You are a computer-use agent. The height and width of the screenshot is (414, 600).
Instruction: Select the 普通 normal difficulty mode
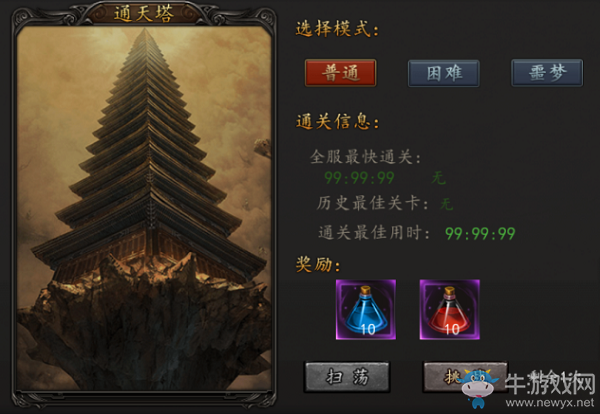coord(340,73)
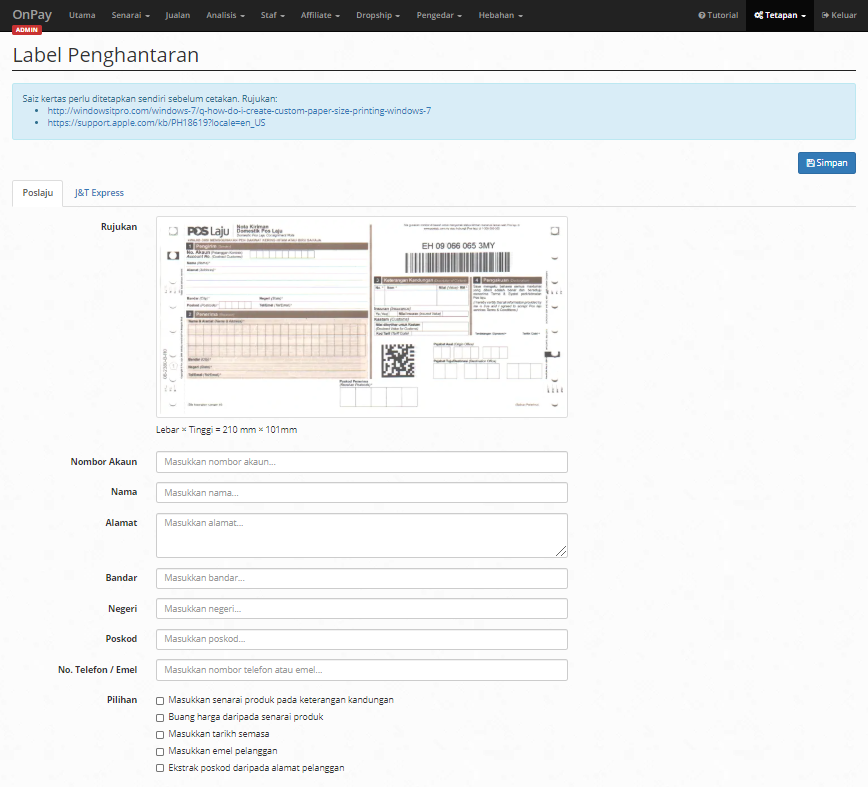Viewport: 868px width, 787px height.
Task: Select the Poslaju tab
Action: [38, 193]
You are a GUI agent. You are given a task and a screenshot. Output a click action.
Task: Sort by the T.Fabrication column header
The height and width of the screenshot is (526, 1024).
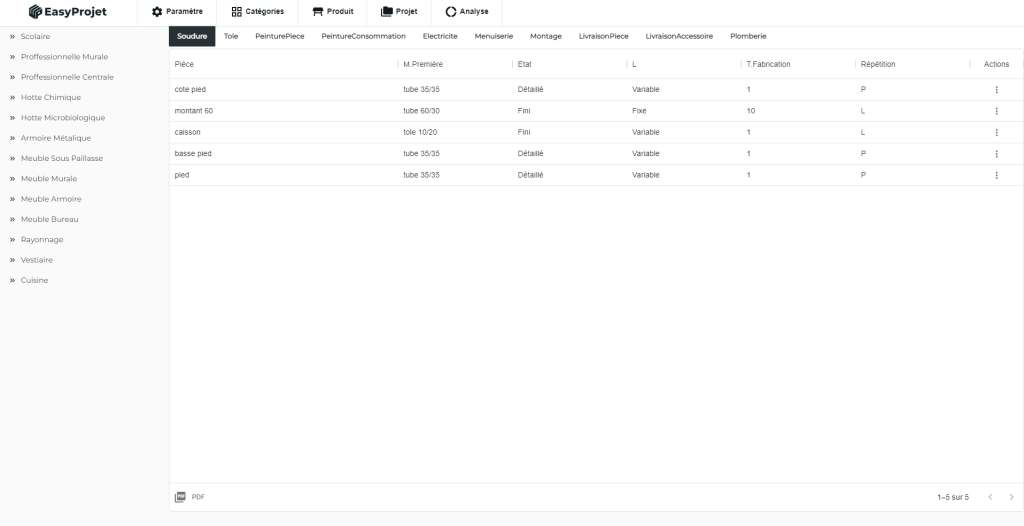(769, 64)
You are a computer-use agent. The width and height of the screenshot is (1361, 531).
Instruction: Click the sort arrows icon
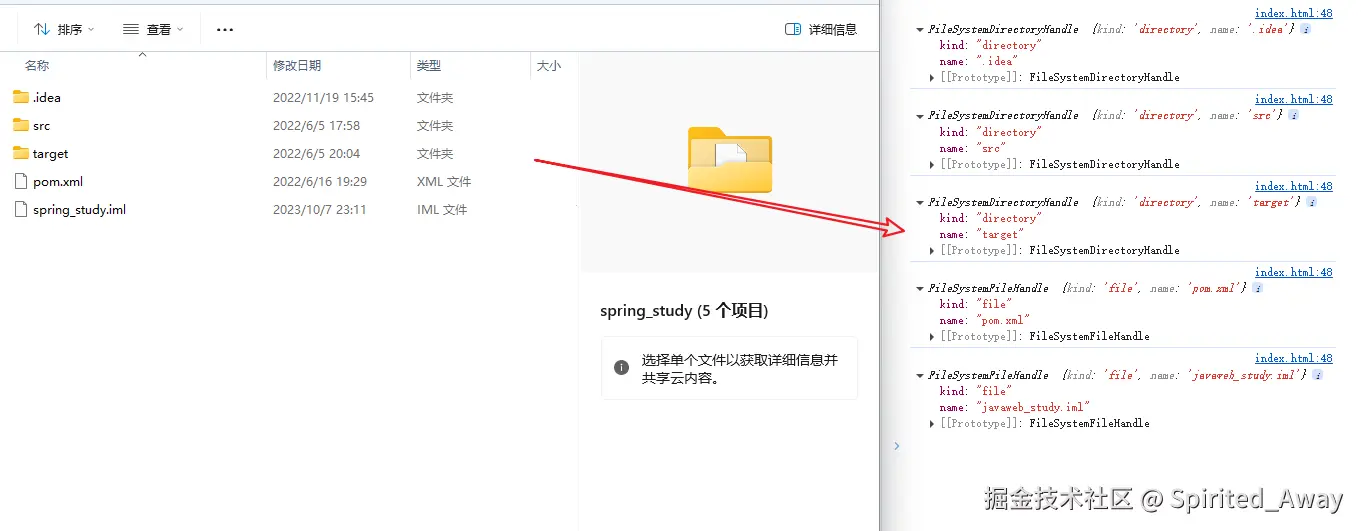pos(41,29)
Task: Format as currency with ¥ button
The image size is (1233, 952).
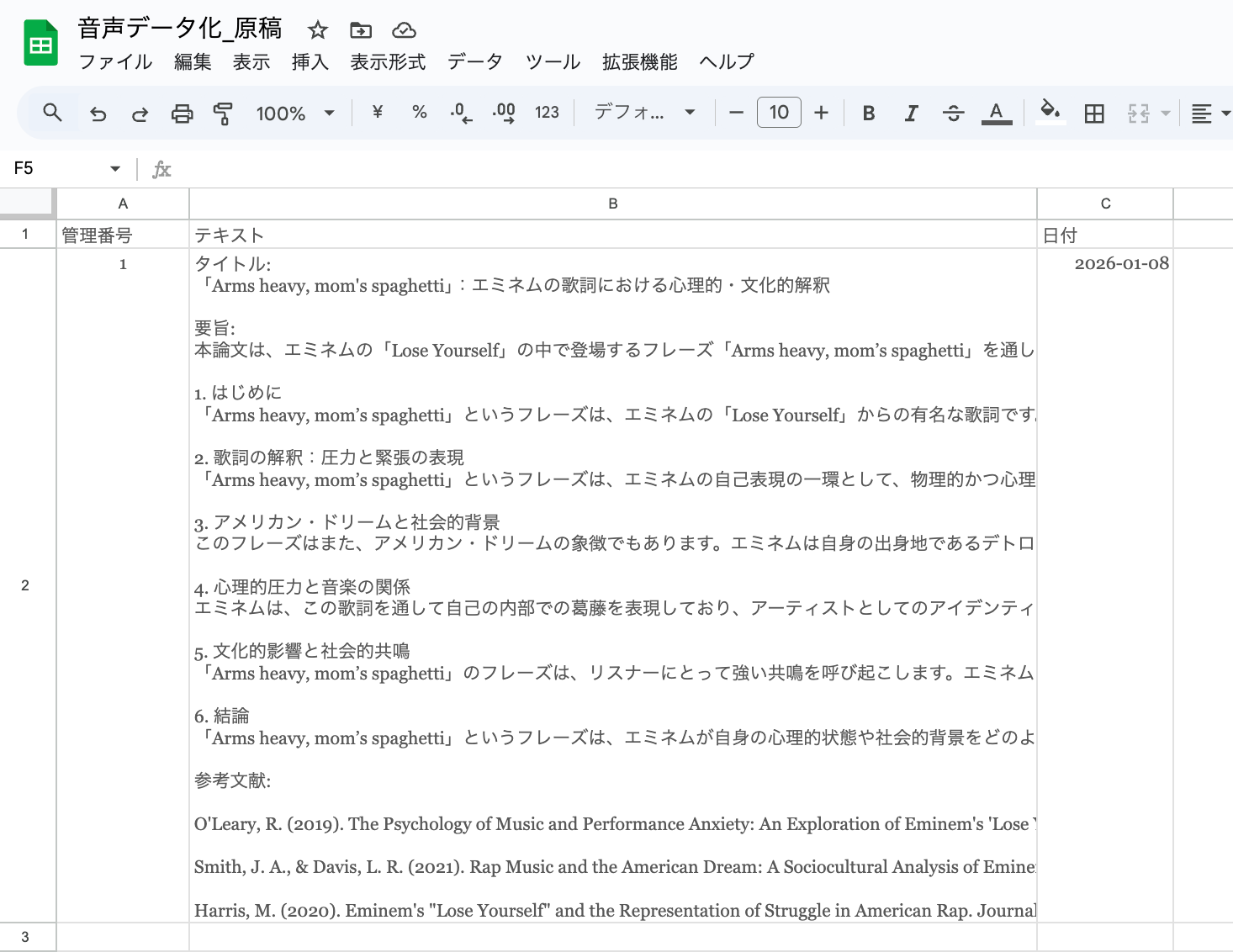Action: 378,112
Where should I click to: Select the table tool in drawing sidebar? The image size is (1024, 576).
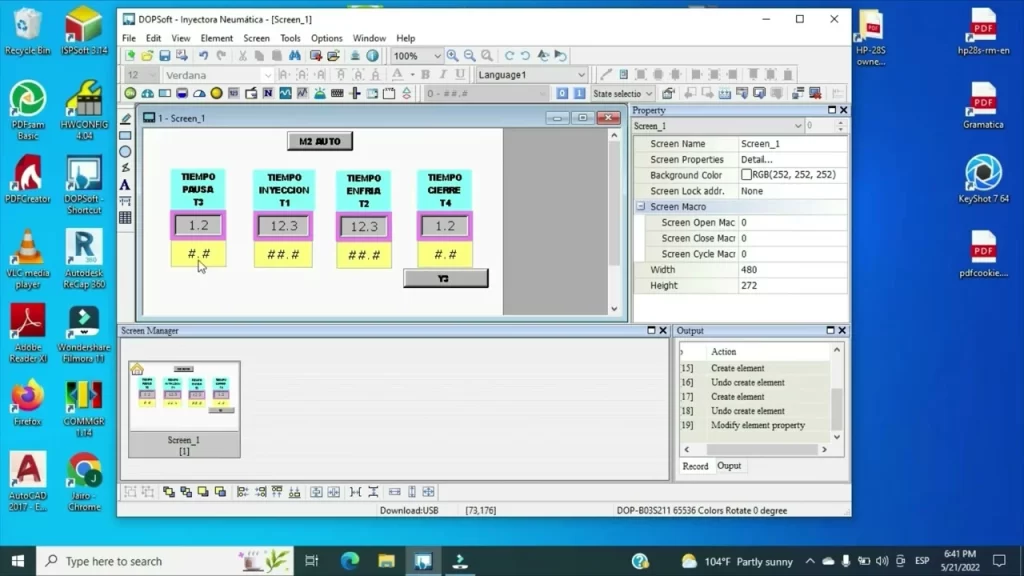click(x=125, y=218)
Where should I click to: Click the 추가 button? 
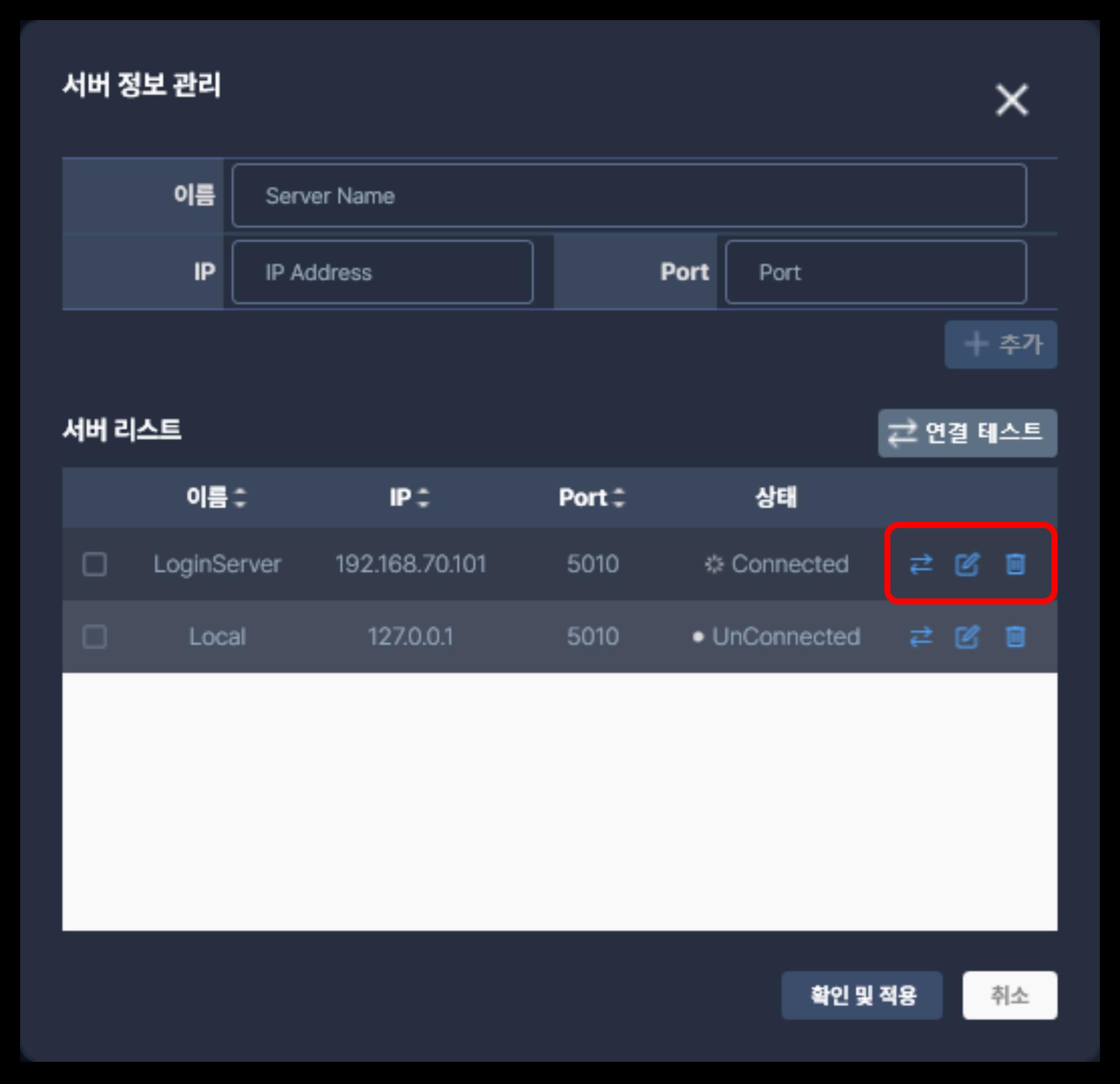pyautogui.click(x=1001, y=345)
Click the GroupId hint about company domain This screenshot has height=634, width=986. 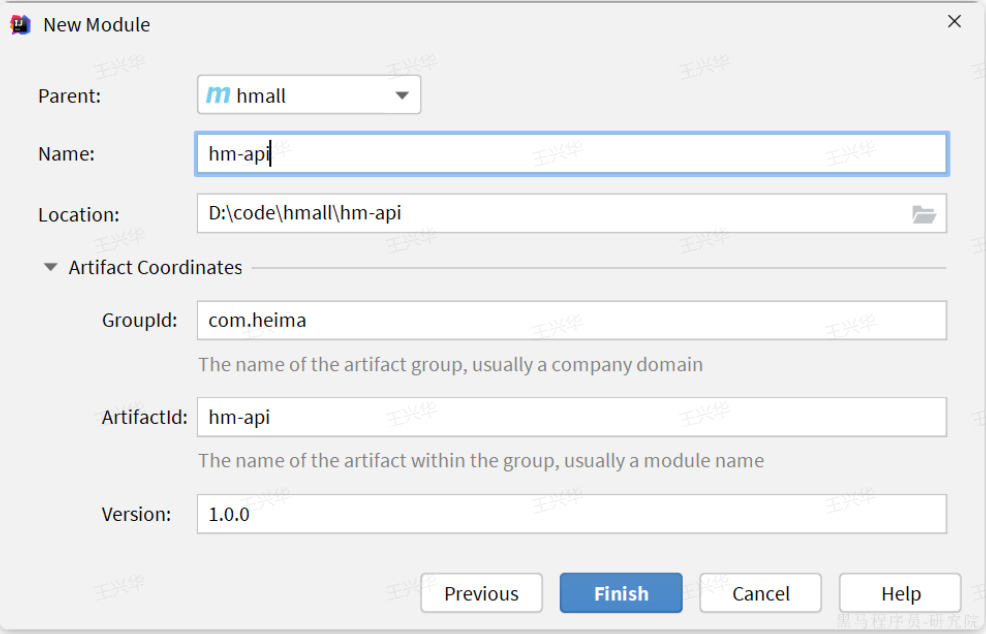pyautogui.click(x=450, y=365)
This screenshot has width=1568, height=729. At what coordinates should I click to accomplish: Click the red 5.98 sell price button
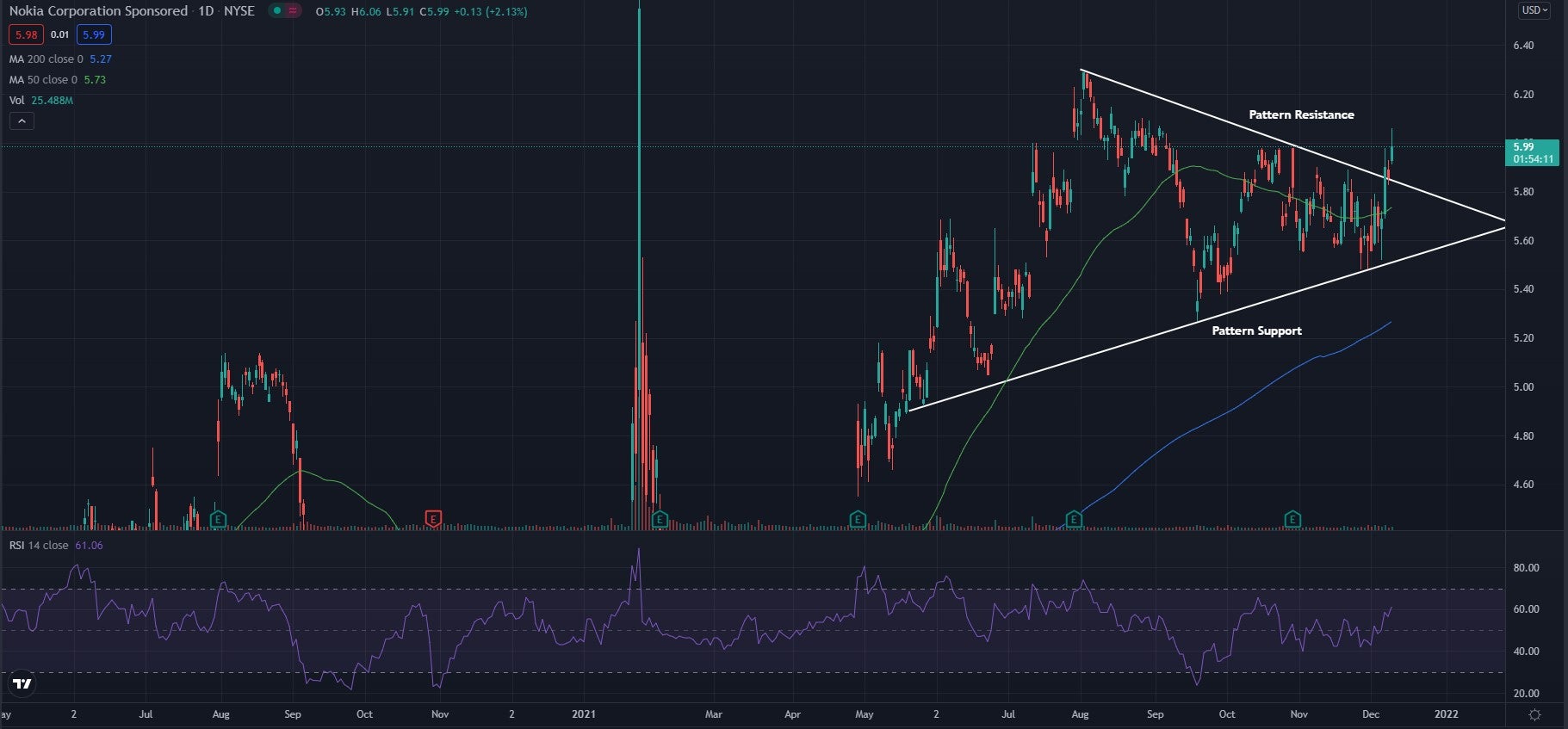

• WRITTEN EXERCISE: Beginning with the first line of the rows and ending after the line that contains "Action: [38, 193]", set out those lines as a numbered list, skipping any blank lines. Leave the pictures out of your answer.

• RESULT FOR THIS EXERCISE:
1. You are a computer-use agent. The height and width of the screenshot is (414, 600).
2. Instruction: Select the 普通 normal difficulty mode
3. coord(340,73)
4. Viewport: 868px width, 787px height.
5. Task: Select the Poslaju tab
6. Action: [38, 193]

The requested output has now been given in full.